By Dan Cadman on September 21, 2017

A few days ago, Politico published a piece by Josh Gerstein exposing the latest in novel legal theories from those jocose judicial jokesters at the Ninth Circuit Court of Appeals, one which had slipped my attention.

Last April 18, the circuit court heard oral arguments on appeal by an individual who was convicted of inducing several aliens to stay in the United States illegally. The provision of law used to convict was a portion of the same law that covers smuggling, transporting, and harboring or shielding illegal aliens from detection: 8 U.S.C. Section 1324. The particular clause at play prohibits "encourag[ing] or inducing an alien to come to, enter, or reside in the United States, knowing or in reckless disregard of the fact that such coming to, entry, or residence is or will be in violation of law".

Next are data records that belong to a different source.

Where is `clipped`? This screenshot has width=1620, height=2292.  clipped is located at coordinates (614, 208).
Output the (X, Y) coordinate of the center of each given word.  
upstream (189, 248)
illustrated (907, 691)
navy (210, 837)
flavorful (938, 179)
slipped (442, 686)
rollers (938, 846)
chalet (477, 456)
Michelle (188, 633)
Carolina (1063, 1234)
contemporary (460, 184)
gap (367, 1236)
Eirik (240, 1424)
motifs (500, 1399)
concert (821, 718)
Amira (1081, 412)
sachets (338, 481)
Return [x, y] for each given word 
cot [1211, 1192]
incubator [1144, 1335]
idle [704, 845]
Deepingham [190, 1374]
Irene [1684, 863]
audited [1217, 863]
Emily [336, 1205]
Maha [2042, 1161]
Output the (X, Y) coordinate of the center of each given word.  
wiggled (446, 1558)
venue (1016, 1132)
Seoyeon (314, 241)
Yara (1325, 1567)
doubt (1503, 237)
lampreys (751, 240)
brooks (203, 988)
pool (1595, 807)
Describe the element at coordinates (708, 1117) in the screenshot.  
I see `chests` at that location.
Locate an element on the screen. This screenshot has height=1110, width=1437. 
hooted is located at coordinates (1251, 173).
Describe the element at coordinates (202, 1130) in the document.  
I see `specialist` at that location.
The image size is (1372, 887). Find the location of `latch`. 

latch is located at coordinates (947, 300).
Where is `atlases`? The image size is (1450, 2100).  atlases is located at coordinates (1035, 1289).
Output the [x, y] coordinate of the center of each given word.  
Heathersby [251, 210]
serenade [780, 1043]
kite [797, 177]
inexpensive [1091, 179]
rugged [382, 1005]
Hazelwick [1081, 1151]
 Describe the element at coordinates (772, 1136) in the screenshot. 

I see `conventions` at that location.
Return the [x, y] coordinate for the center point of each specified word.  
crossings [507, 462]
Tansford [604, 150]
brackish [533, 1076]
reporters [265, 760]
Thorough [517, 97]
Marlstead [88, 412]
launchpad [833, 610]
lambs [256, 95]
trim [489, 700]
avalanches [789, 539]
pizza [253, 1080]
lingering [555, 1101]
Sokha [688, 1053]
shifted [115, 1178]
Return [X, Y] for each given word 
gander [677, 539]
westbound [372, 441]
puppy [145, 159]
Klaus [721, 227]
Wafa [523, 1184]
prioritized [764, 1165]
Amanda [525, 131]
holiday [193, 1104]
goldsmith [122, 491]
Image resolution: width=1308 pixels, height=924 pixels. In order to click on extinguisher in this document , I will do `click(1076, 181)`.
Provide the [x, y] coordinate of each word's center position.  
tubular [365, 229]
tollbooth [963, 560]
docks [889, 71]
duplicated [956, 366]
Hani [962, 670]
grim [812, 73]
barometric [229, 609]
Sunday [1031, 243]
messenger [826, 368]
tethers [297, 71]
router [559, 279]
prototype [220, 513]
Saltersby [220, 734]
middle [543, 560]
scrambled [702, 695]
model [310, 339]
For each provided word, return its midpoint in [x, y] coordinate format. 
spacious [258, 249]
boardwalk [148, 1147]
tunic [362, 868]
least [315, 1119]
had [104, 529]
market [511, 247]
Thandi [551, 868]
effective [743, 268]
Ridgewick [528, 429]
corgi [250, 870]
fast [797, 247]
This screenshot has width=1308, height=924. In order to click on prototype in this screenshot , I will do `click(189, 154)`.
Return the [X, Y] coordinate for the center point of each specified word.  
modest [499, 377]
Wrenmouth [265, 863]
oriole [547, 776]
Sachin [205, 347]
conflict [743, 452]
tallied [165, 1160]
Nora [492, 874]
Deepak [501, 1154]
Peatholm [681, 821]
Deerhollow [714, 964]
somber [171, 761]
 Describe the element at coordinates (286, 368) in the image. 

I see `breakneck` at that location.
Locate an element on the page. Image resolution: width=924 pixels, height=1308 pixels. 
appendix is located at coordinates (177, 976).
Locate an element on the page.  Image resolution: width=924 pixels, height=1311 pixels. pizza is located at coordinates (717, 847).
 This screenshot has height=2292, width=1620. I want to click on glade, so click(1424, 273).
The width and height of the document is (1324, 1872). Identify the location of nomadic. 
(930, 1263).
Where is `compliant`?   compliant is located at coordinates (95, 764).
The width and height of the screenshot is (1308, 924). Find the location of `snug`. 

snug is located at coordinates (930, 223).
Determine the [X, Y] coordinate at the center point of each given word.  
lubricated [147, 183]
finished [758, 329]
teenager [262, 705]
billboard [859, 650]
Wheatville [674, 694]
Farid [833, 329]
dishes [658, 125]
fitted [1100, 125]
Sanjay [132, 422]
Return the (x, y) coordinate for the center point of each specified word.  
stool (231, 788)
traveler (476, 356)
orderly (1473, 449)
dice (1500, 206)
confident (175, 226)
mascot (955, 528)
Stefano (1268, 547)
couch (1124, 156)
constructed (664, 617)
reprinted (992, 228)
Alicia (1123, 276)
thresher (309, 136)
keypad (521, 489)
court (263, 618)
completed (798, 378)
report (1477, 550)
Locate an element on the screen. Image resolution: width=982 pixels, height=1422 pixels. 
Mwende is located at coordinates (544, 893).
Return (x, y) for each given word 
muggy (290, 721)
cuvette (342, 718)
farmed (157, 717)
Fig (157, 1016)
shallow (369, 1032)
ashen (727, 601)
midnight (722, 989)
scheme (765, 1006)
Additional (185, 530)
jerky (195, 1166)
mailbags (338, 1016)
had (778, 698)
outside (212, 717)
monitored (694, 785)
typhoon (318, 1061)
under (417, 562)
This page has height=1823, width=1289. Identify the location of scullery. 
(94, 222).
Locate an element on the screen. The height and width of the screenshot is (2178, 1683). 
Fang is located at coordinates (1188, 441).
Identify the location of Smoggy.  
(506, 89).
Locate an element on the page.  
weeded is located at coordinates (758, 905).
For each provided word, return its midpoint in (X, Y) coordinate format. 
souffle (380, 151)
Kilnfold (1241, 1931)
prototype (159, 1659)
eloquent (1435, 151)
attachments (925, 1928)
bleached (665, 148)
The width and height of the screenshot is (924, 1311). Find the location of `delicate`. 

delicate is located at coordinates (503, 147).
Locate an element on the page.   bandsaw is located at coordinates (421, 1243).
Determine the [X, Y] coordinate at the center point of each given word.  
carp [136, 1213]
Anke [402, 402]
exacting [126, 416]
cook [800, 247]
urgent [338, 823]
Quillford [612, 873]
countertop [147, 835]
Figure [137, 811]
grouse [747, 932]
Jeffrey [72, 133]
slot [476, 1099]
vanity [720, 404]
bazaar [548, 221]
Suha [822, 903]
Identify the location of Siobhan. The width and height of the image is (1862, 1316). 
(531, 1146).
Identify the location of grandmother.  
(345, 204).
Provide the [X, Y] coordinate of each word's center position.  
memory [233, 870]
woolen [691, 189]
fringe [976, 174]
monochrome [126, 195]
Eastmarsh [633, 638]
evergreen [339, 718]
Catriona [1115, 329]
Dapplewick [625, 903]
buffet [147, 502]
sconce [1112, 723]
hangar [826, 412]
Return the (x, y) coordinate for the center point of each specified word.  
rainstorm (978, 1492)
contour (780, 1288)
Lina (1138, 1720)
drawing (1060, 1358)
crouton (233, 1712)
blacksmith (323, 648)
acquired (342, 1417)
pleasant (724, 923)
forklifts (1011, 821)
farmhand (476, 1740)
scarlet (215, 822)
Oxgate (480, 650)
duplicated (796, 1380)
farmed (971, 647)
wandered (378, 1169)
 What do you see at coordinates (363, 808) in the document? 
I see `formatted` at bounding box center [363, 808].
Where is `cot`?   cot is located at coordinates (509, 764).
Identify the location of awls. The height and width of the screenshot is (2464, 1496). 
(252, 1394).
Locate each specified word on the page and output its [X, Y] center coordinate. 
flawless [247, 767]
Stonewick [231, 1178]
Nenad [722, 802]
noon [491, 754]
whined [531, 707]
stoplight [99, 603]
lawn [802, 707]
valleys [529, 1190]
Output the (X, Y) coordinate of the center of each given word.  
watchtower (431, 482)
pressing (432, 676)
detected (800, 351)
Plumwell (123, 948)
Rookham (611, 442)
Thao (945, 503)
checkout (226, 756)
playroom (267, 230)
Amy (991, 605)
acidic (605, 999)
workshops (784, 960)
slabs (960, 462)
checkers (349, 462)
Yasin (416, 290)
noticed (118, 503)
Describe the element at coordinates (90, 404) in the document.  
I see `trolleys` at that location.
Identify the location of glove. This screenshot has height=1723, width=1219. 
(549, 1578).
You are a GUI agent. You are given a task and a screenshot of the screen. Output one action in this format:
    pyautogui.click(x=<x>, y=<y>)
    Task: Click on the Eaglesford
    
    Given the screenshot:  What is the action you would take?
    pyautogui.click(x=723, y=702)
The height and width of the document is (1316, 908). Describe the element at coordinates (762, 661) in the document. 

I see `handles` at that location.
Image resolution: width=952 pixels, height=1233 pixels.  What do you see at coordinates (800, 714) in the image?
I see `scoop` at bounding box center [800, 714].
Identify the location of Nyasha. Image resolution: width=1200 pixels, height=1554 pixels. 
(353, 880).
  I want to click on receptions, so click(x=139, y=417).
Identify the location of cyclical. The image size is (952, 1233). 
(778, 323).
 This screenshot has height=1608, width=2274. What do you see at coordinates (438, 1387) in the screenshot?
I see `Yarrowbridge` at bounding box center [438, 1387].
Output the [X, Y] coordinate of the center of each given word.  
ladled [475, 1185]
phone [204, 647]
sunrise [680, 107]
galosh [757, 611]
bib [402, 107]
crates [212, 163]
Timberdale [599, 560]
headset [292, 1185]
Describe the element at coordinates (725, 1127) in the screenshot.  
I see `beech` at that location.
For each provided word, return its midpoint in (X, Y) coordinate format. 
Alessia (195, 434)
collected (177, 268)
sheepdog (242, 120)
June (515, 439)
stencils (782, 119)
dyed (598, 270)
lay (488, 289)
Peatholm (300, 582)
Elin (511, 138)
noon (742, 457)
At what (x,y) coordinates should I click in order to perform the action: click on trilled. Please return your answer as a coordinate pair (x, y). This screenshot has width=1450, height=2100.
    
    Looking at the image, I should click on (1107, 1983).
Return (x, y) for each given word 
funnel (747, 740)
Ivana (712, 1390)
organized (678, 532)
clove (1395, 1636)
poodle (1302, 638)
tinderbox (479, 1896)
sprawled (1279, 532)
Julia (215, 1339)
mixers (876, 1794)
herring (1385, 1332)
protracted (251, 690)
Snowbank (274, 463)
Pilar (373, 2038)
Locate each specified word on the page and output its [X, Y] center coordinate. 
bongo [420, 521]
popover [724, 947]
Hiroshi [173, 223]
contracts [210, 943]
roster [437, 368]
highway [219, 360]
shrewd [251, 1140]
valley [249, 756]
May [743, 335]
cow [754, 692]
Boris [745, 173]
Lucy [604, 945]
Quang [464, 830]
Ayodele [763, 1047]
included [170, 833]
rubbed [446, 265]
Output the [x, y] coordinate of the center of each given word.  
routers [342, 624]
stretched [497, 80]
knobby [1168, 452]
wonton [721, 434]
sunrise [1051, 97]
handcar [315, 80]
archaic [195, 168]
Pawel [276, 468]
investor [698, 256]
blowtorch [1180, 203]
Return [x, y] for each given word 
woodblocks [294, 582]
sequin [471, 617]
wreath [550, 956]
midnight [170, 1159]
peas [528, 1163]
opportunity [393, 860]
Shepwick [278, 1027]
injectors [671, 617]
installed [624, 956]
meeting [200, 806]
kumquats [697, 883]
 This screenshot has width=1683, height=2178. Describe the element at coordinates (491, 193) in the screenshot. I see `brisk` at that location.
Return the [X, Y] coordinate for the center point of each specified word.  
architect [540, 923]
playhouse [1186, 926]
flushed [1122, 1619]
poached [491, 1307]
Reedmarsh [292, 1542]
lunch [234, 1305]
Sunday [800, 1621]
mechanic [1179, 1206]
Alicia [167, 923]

Exactly five months to the day after oral argument, the court entered an order, "inviting" the "Federal Defender Organizations of the Ninth Circuit (as a group), and the Immigrant Defense Project and the National Immigration Project of the National Lawyers Guild to file amicus [friend of the court] briefs" on, among other things, whether the law was either unconstitutionally broad or vague, or whether it infringes on a person's First Amendment free speech rights.

Note that the organizations specifically invited to submit briefs on those subjects are all tilted toward the defendant and toward open borders and immigrant advocacy. Being in a liberal (pardon the turn of phrase) mood, the court showed its magnanimity by adding that, "This order shall not preclude any other interested organizations or groups from filing amicus or amici briefs on either side." Such generosity of spirit!

I'm a simple kind of guy. If it's unconstitutionally vague to incite someone to enter or reside in the United States illegally, or if it in some way infringes on the free speech rights of the inciter, then does that mean the same would apply to anyone who incites a riot? How about inciting someone to murder? Would appealing convictions for those crimes result in similar invitations for amicus briefs?

It seems to me that the threshold is pretty clear. When you move people to act in illegal ways, then haven't you crossed the line from exercising your right to free speech and instead become principal to a crime? But, as I said, I'm a simple kind of guy.